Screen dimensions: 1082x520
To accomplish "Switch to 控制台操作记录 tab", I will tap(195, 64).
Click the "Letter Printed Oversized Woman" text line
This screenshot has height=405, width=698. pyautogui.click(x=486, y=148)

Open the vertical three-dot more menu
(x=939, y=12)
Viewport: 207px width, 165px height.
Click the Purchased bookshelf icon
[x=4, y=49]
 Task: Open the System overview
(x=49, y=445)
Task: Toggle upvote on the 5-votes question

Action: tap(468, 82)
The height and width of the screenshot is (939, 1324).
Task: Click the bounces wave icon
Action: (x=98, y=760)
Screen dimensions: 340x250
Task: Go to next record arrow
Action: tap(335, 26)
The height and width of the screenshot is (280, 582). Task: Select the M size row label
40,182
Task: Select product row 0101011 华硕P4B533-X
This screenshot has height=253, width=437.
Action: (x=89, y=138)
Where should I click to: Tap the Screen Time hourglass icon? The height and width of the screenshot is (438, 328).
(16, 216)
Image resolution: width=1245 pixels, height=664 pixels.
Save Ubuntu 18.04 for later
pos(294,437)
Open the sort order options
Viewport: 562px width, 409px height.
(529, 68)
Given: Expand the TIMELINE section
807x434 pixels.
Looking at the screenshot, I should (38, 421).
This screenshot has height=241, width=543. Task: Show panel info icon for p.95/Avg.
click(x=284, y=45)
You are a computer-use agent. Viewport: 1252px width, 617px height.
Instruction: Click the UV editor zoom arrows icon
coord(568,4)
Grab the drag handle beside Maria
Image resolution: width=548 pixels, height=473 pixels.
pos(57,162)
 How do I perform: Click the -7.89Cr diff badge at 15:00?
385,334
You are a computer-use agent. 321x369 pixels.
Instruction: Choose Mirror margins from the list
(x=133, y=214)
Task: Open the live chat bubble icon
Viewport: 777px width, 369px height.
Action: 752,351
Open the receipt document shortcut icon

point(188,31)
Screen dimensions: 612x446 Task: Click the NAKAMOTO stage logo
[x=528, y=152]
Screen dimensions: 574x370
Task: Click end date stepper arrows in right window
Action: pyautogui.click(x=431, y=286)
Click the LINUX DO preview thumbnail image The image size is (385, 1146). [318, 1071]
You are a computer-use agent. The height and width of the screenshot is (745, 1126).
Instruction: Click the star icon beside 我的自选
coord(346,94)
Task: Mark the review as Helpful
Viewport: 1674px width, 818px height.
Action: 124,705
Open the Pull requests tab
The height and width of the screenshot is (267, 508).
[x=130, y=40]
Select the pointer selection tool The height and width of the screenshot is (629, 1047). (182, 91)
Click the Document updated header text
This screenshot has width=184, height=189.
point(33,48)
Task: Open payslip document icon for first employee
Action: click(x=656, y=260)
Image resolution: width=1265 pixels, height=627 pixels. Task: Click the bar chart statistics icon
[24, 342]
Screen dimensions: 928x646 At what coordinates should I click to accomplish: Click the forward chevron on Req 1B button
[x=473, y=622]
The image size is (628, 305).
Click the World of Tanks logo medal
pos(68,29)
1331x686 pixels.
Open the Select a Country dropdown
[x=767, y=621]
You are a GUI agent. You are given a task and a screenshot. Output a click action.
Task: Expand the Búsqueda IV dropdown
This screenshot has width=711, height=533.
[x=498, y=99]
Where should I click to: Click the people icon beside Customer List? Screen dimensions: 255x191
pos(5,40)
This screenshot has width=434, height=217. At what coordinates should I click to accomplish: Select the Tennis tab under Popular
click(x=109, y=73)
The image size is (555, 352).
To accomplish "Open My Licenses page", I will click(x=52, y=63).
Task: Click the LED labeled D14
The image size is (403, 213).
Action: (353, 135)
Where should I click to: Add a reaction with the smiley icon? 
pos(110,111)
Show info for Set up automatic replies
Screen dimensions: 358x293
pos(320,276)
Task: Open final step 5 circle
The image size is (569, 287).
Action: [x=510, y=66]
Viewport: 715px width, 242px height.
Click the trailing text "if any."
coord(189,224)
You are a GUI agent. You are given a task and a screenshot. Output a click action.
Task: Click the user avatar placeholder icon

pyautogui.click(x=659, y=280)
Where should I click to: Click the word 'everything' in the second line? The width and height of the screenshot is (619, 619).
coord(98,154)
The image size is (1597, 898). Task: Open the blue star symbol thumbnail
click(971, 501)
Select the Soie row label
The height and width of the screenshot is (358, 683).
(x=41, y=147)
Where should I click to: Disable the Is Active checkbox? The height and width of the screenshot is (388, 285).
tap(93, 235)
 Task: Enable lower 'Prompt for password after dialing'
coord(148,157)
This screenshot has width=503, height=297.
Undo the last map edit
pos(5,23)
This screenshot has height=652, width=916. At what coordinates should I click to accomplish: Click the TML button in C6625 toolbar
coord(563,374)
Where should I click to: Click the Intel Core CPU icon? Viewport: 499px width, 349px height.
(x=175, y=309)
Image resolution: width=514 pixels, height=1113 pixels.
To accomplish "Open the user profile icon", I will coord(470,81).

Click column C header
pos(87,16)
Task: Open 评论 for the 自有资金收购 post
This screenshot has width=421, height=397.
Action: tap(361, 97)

____________________

What the task asks:
Copy all of the lines above verbatim.

Response to the exercise:
Screen dimensions: 1082x520
To accomplish "Switch to 控制台操作记录 tab", I will tap(195, 64).
Click the "Letter Printed Oversized Woman" text line
This screenshot has height=405, width=698. pyautogui.click(x=486, y=148)

Open the vertical three-dot more menu
(x=939, y=12)
Viewport: 207px width, 165px height.
Click the Purchased bookshelf icon
[x=4, y=49]
 Task: Open the System overview
(x=49, y=445)
Task: Toggle upvote on the 5-votes question

Action: tap(468, 82)
The height and width of the screenshot is (939, 1324).
Task: Click the bounces wave icon
Action: (x=98, y=760)
Screen dimensions: 340x250
Task: Go to next record arrow
Action: tap(335, 26)
The height and width of the screenshot is (280, 582). Task: Select the M size row label
40,182
Task: Select product row 0101011 华硕P4B533-X
This screenshot has height=253, width=437.
Action: (x=89, y=138)
Where should I click to: Tap the Screen Time hourglass icon? The height and width of the screenshot is (438, 328).
(16, 216)
Image resolution: width=1245 pixels, height=664 pixels.
Save Ubuntu 18.04 for later
pos(294,437)
Open the sort order options
Viewport: 562px width, 409px height.
(529, 68)
Given: Expand the TIMELINE section
807x434 pixels.
Looking at the screenshot, I should (38, 421).
This screenshot has height=241, width=543. Task: Show panel info icon for p.95/Avg.
click(x=284, y=45)
You are a computer-use agent. Viewport: 1252px width, 617px height.
Instruction: Click the UV editor zoom arrows icon
coord(568,4)
Grab the drag handle beside Maria
Image resolution: width=548 pixels, height=473 pixels.
pos(57,162)
 How do I perform: Click the -7.89Cr diff badge at 15:00?
385,334
You are a computer-use agent. 321x369 pixels.
Instruction: Choose Mirror margins from the list
(x=133, y=214)
Task: Open the live chat bubble icon
Viewport: 777px width, 369px height.
Action: 752,351
Open the receipt document shortcut icon

point(188,31)
Screen dimensions: 612x446 Task: Click the NAKAMOTO stage logo
[x=528, y=152]
Screen dimensions: 574x370
Task: Click end date stepper arrows in right window
Action: pyautogui.click(x=431, y=286)
Click the LINUX DO preview thumbnail image The image size is (385, 1146). [318, 1071]
You are a computer-use agent. The height and width of the screenshot is (745, 1126).
Instruction: Click the star icon beside 我的自选
coord(346,94)
Task: Mark the review as Helpful
Viewport: 1674px width, 818px height.
Action: 124,705
Open the Pull requests tab
The height and width of the screenshot is (267, 508).
[x=130, y=40]
Select the pointer selection tool The height and width of the screenshot is (629, 1047). (182, 91)
Click the Document updated header text
This screenshot has width=184, height=189.
point(33,48)
Task: Open payslip document icon for first employee
Action: click(x=656, y=260)
Image resolution: width=1265 pixels, height=627 pixels. Task: Click the bar chart statistics icon
[24, 342]
Screen dimensions: 928x646 At what coordinates should I click to accomplish: Click the forward chevron on Req 1B button
[x=473, y=622]
The image size is (628, 305).
Click the World of Tanks logo medal
pos(68,29)
1331x686 pixels.
Open the Select a Country dropdown
[x=767, y=621]
You are a GUI agent. You are given a task and a screenshot. Output a click action.
Task: Expand the Búsqueda IV dropdown
This screenshot has width=711, height=533.
[x=498, y=99]
Where should I click to: Click the people icon beside Customer List? Screen dimensions: 255x191
pos(5,40)
This screenshot has width=434, height=217. At what coordinates should I click to accomplish: Select the Tennis tab under Popular
click(x=109, y=73)
The image size is (555, 352).
To accomplish "Open My Licenses page", I will click(x=52, y=63).
Task: Click the LED labeled D14
The image size is (403, 213).
Action: (353, 135)
Where should I click to: Add a reaction with the smiley icon? 
pos(110,111)
Show info for Set up automatic replies
Screen dimensions: 358x293
pos(320,276)
Task: Open final step 5 circle
The image size is (569, 287).
Action: [x=510, y=66]
Viewport: 715px width, 242px height.
Click the trailing text "if any."
coord(189,224)
You are a GUI agent. You are given a task and a screenshot. Output a click action.
Task: Click the user avatar placeholder icon

pyautogui.click(x=659, y=280)
Where should I click to: Click the word 'everything' in the second line? The width and height of the screenshot is (619, 619).
coord(98,154)
The image size is (1597, 898). Task: Open the blue star symbol thumbnail
click(971, 501)
Select the Soie row label
The height and width of the screenshot is (358, 683).
(x=41, y=147)
Where should I click to: Disable the Is Active checkbox? The height and width of the screenshot is (388, 285).
tap(93, 235)
 Task: Enable lower 'Prompt for password after dialing'
coord(148,157)
This screenshot has width=503, height=297.
Undo the last map edit
pos(5,23)
This screenshot has height=652, width=916. At what coordinates should I click to accomplish: Click the TML button in C6625 toolbar
coord(563,374)
Where should I click to: Click the Intel Core CPU icon? Viewport: 499px width, 349px height.
(x=175, y=309)
Image resolution: width=514 pixels, height=1113 pixels.
To accomplish "Open the user profile icon", I will coord(470,81).

Click column C header
pos(87,16)
Task: Open 评论 for the 自有资金收购 post
This screenshot has width=421, height=397.
Action: tap(361, 97)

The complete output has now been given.